As we learnt from our recent trip to New Delhi, there is a massive punch-up playing out at present for control of the audit & accounting profession. In the blue corner is the ICAI, the chartered accountants’ trade body, which is protecting its turf and its members. In the red corner is the National Financial Reporting Authority (NFRA) which was created three years ago to regulate audit & accounting professionals. A lot is at stake here because at Marcellus we see on a daily basis that corrupt auditors are responsible for one of the central faultlines in India’s financial system. As explained in Chapters 2 & 3 of our latest bestseller “Diamonds in the Dust: Consistent Compounding for Extraordinary Wealth Creation”, nearly one in two listed companies in India publish financial statements with serious accounting irregularities. As is evidenced by the detailed case studies of accounting fraud we have provided in the book, an auditor with half a brain would be capable of figuring out that the numbers he’s signing-off on are cooked. And year after year, for company after company this fudging continues. The result is that seventy years after independence, India’s bond market is still comatose for all but a handful of blue chip companies, banks refuse to extend credit to companies for capex and the Indian stockmarket is the least liquid of the world’s top ten stockmarkets.

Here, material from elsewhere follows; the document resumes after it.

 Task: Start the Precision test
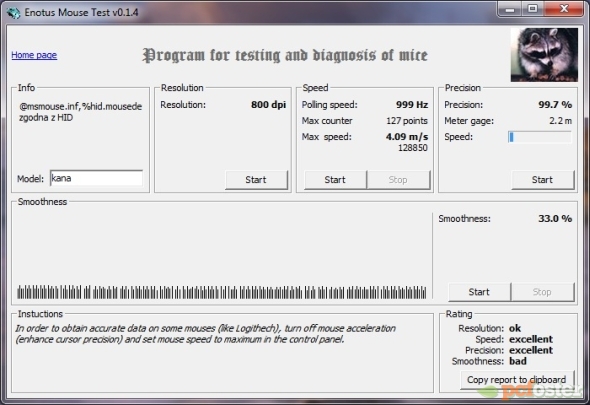pyautogui.click(x=543, y=180)
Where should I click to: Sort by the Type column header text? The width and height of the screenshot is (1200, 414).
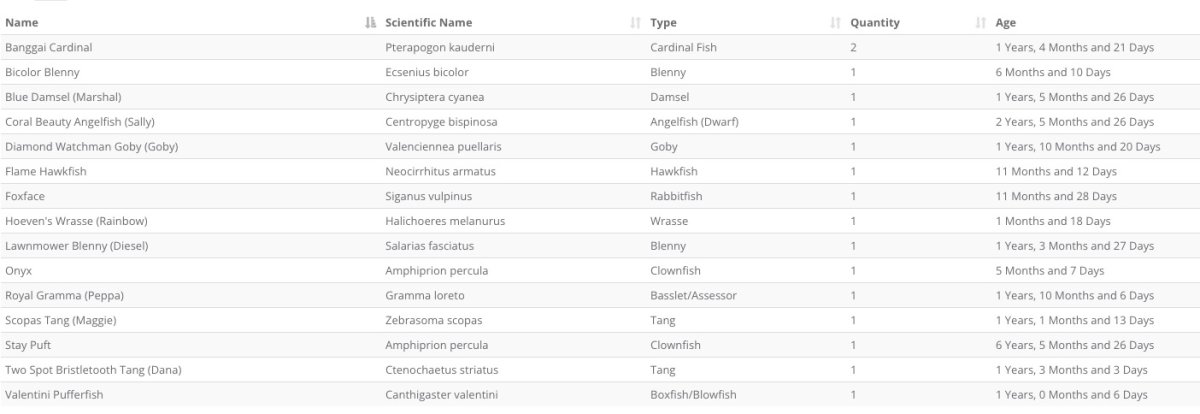[x=663, y=23]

So who will reform the audit & accounting profession? Who will be India’s Arthur Levitt, the famous SEC boss, who in the 1990s laid bare the corruption in the published audits of leading American companies? Enter the boss of the NFRA, R Sridharan. In this hard hitting interview with the ET, he makes three critical points:
  1. The ICAI has failed to regulate the profession properly: “Section 132 (Companies Act, 2013) is our Gangotri. Law has to be interpreted after first understanding the mischief it is designed to cure. The mischief here is the utter failure of self-regulation of the audit profession. Self-regulation of the audit profession has been shown to be a failure all over the world. There is just no exception and there is no jurisdiction where self-regulation is accepted. So, one of the basic points of the ICAI was that ‘as far as we’re concerned, we are doing a great job, self-regulation in our case is okay. There’s no reason we should be subject to an independent external audit.” But that is a statement which has to be taken with a pinch of salt.

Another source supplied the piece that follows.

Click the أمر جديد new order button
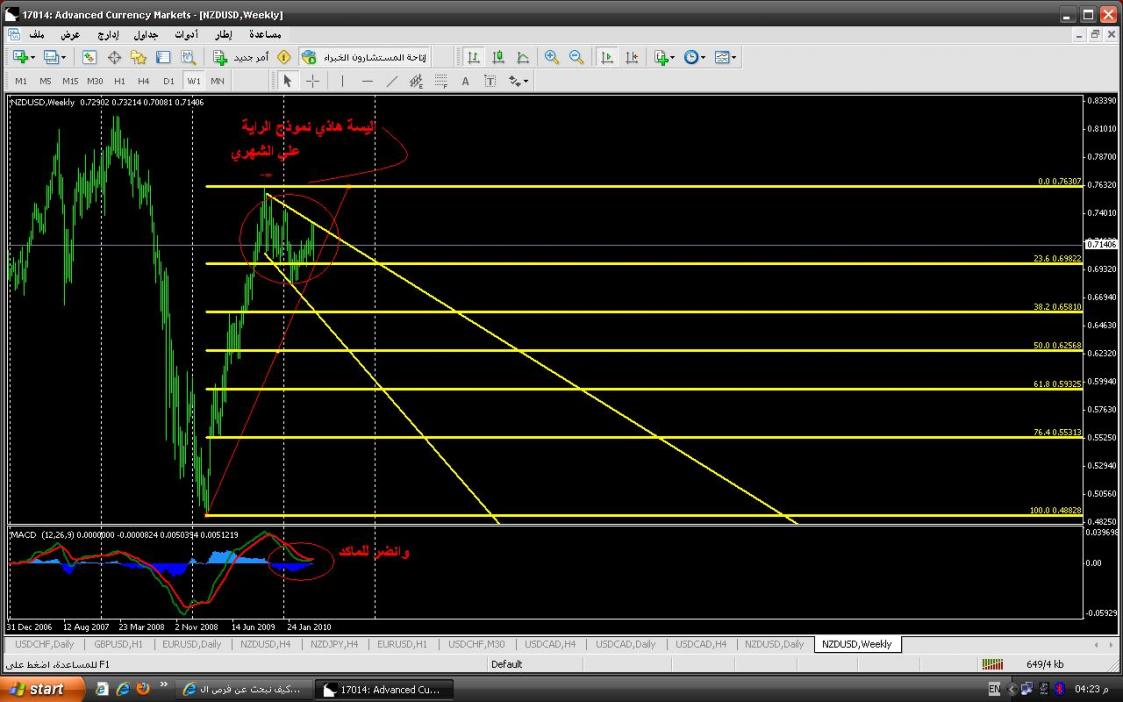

So, this is the basic situation. Why is Section 132 there? Why is this body created? This is created because you need an independent and external audit regulator. Why is that important? Because self-regulation has been shown to have been a failure…it has failed all over the world, everywhere. No amount of whitewashing of this by the ICAI will be convincing.”
  1. Bad drafting of Section 132 of the Companies Act: “Section 132(3), prescribing one chairperson and up to 15 members, with one full-time and part-time members to be decided by the government is an example of both” bad law and of muddle-headed thinking…

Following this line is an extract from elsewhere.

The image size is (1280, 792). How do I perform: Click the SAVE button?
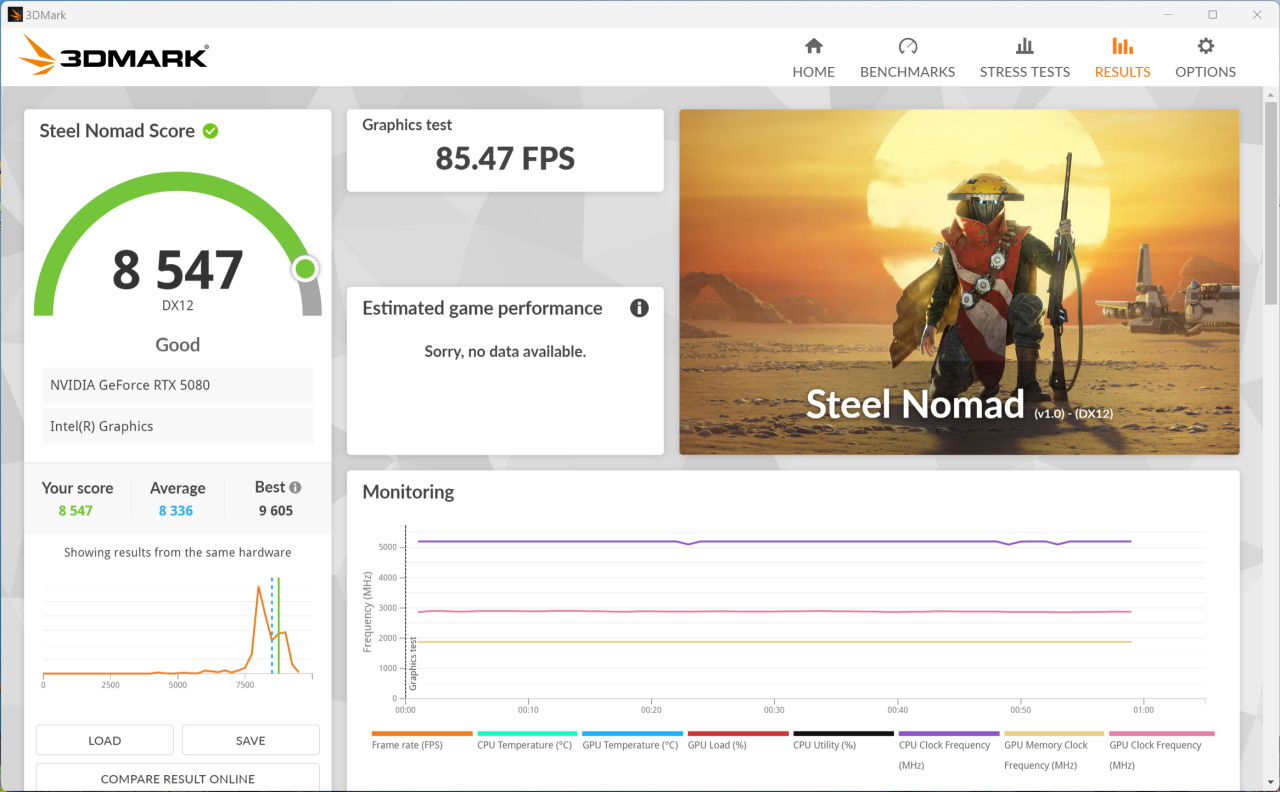[251, 740]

ICAI took full advantage of the loose drafting of Section 132(3) to drive a coach and four through. Three office bearers of the ICAI were included in the rules as part-time members, and an additional provision was retained for two more expert members, possessing universal qualifications. The stage was set for attempted regulatory capture of the NFRA by ICAI. This was absolutely lethal to the attainment of the key objective of the Section viz., the substitution of self-regulation by independent regulation.”
  1. The nature of accounting is changing for companies with valuable intangible assets: “Many of the issues are captured in a book called ‘The End of Accounting’ by Baruch Lev and Feng Gu. So what really is happening is accounting is not really in a position to provide too much information about these companies. Because their strength lies in their intellectual property, in their patents, in the creativity of the people they assemble. None of these things enter into the numbers. So, by looking at the accounts, you won’t get an idea. So, for all these people who invest money in them, the two professors said, not more than 4-5% of the total information comes from the accounting data.”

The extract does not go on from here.